Mon chum ne discute pas. Il voit bien que je suis en douleur, me fait confiance. Son attitude me réconforte.

Rapidement, j’embrasse les filles qui s’apprêtent à partir pour l’école, salue ma mère en vitesse et file à l’hôpital pour accueillir mon bébé. La route me paraît longue. C’est l’apogée de l’heure de pointe pour les travailleurs et les minutes et les contractions s’additionnent.

À 7 h 55, on arrive enfin au centre hospitalier. Aussi vite que mes contractions me le permettent, je me rends à la maternité. Sur place, les infirmières m’accueillent avec légèreté. Ça contraste grandement avec la tempête que je ressens à l’intérieur.

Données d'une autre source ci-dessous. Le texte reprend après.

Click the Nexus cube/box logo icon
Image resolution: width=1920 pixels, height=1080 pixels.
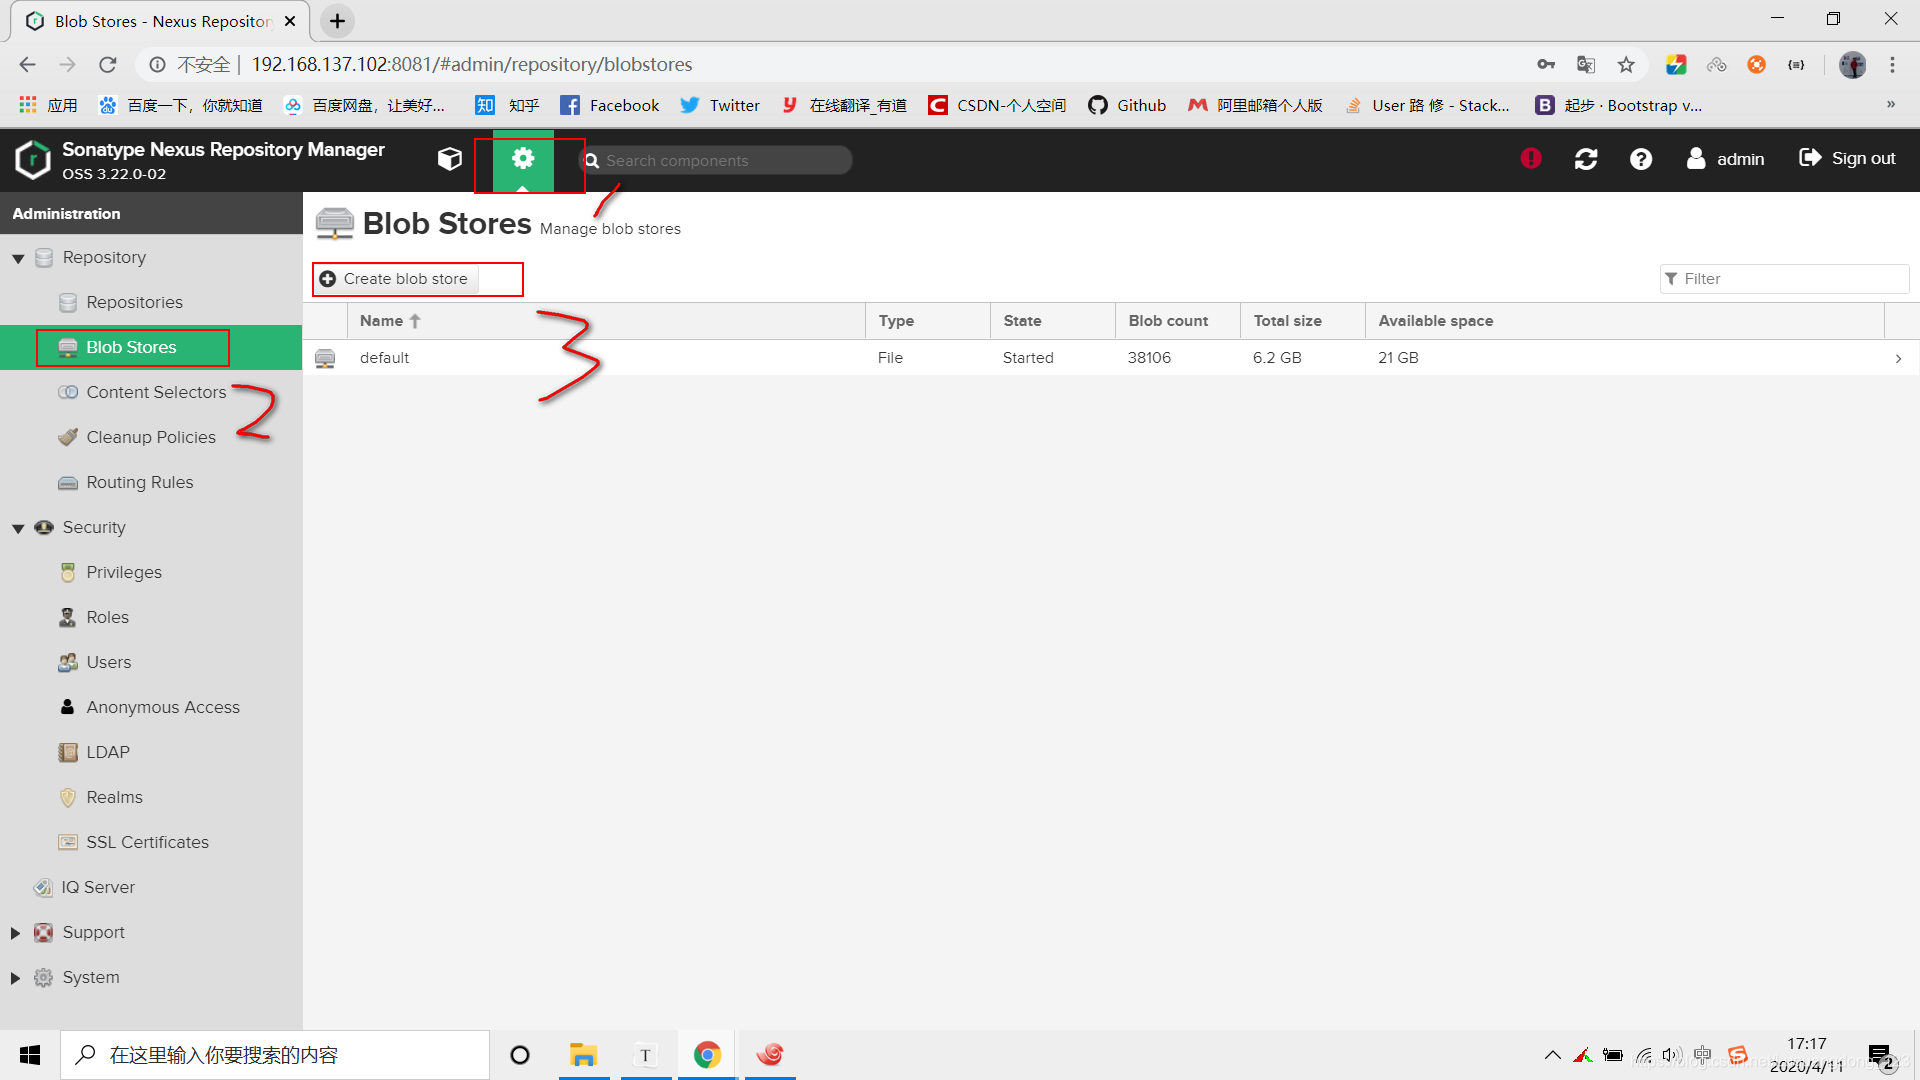click(451, 160)
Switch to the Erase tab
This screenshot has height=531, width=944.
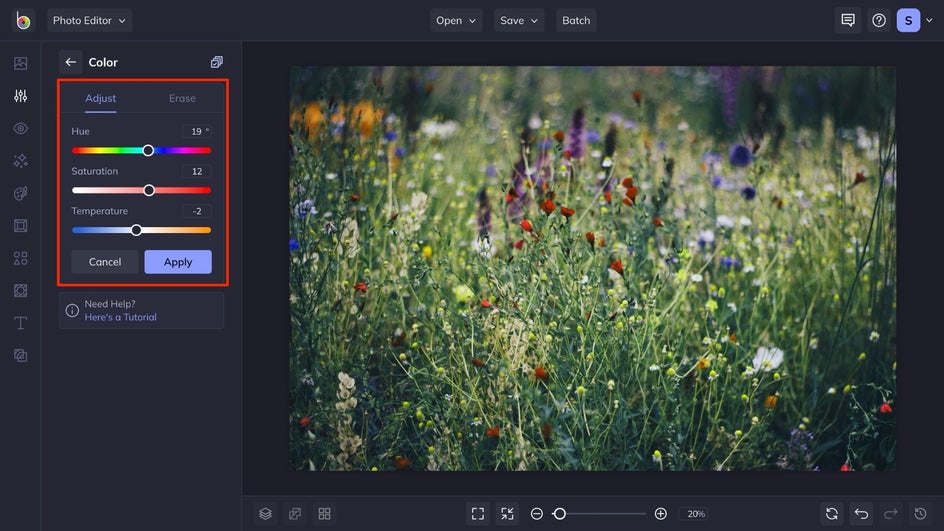click(x=182, y=98)
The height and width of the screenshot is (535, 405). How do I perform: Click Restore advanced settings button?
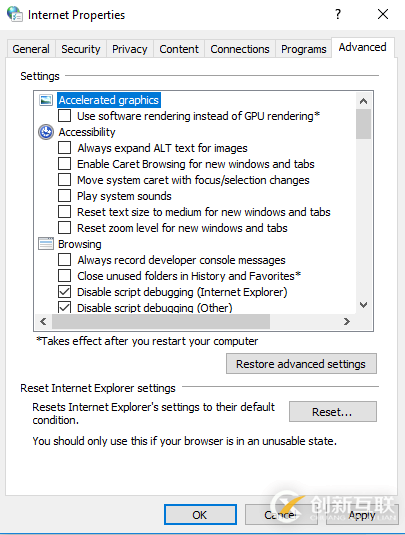(x=301, y=364)
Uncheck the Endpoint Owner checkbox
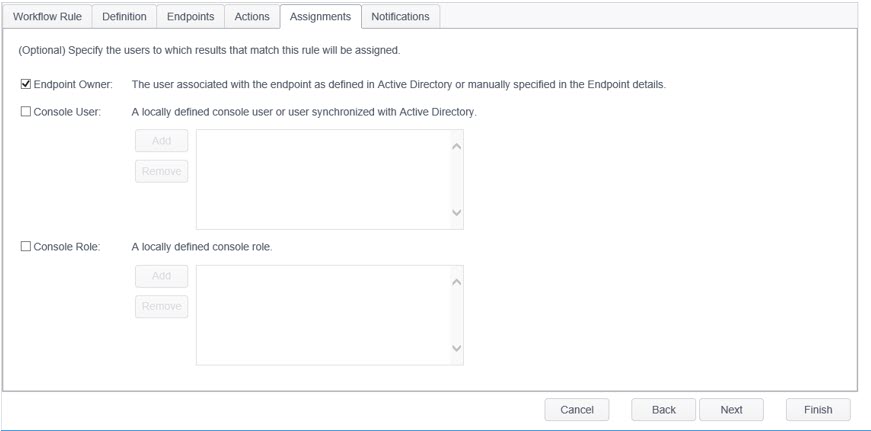Screen dimensions: 871x431 click(26, 85)
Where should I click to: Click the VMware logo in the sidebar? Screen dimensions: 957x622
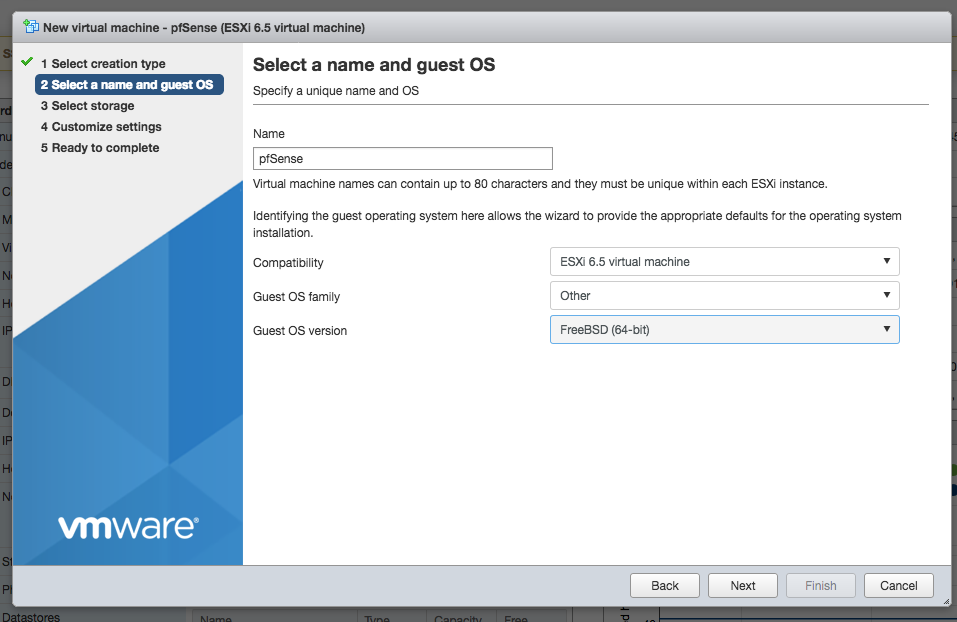(127, 527)
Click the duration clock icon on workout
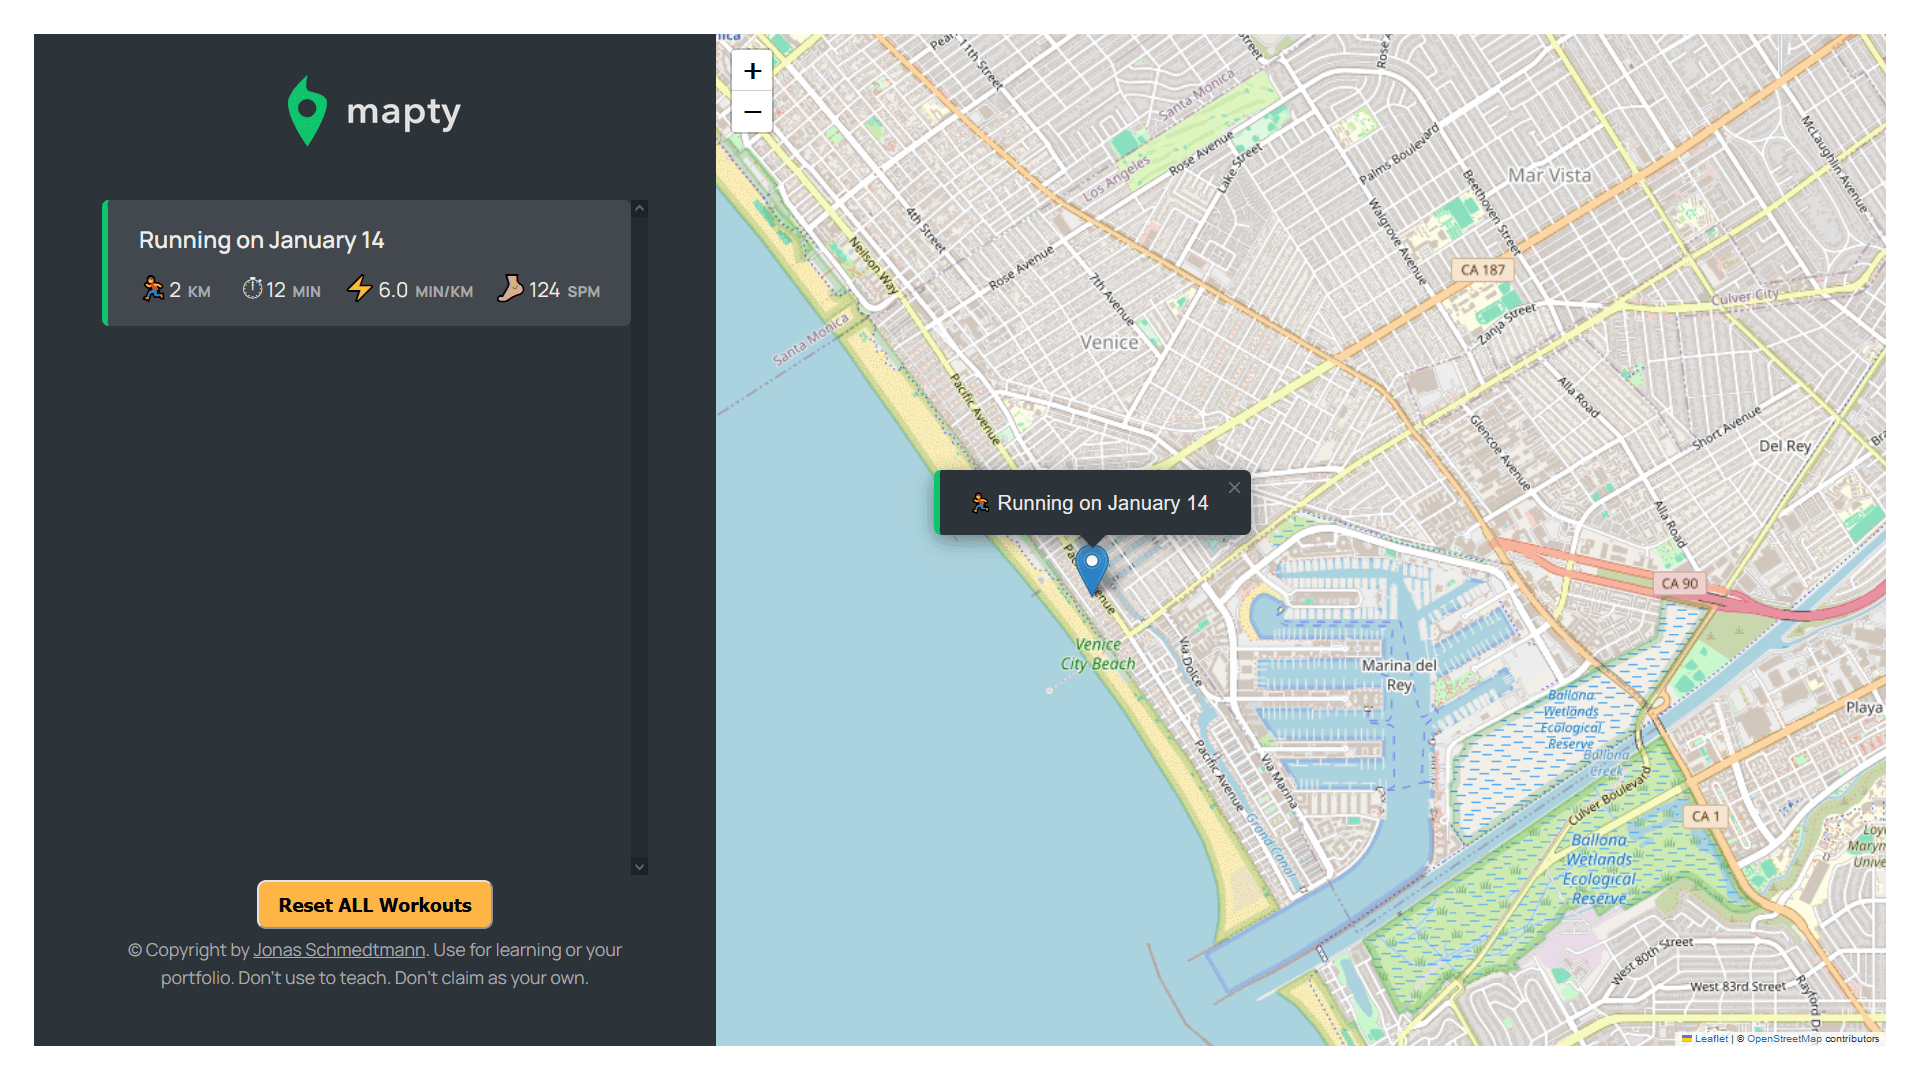This screenshot has width=1920, height=1080. click(x=249, y=289)
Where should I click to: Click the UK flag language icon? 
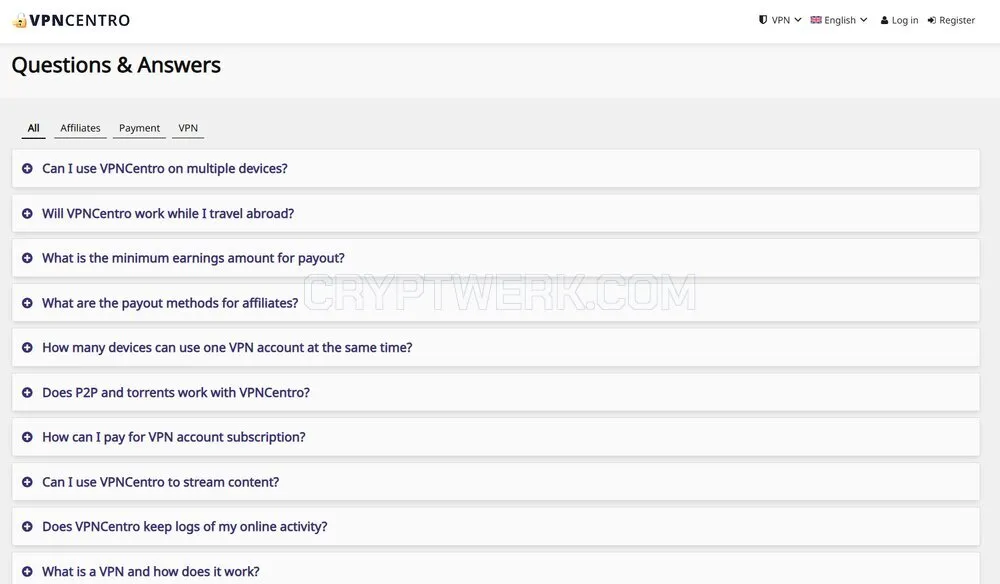tap(816, 20)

Une contraction s’amène pendant qu’on m’installe le moniteur foetal. J’ai envie de crier de sauter cette étape, de me faire un examen vaginal, car je sens que je ne pourrai pas supporter cette douleur encore très longtemps.

Viennent ensuite les questions :

« Chambre privée ou semi-privée? »

« Repas régulier ou végétarien? »

Je garde les yeux fermés. Je réponds de manière télégraphique. Je me fous éperdument de ce qu’il y aura dans mon assiette au prochain repas.

Une nouvelle contraction s’amène, intense, monstrueuse. Je me mets à crier. L’infirmière semble alors comprendre… Examen vaginal : « 9+, il faut l’amener en salle d’accouchement. Elle est prête à pousser. »

Déjà, bébé fait son chemin, je le sens traverser mon bassin, chercher la sortie. Trois infirmières poussent ma civière. Est-ce qu’on tourne à gauche ou dans le corridor de droite? Je n’en ai aucune idée. J’ai les yeux clos, le corps tordu de douleur. Encore un cri, bestial, primitif. C’est plus fort que moi.

Avant même de passer la porte de la salle d’accouchement, mon chum voit la tête chevelue de notre fils. Une nouvelle contraction et Léonard naît. Il est 8 h 18.

Mon homme m’embrasse. C’était notre dernière naissance. La plus intense. Plus jamais je ne vais accoucher et mettre un enfant au monde. En ce moment, le bas du corps à vif, c’est une bonne nouvelle.

Bienvenue Léonard, mon fils, mon dernier bébé!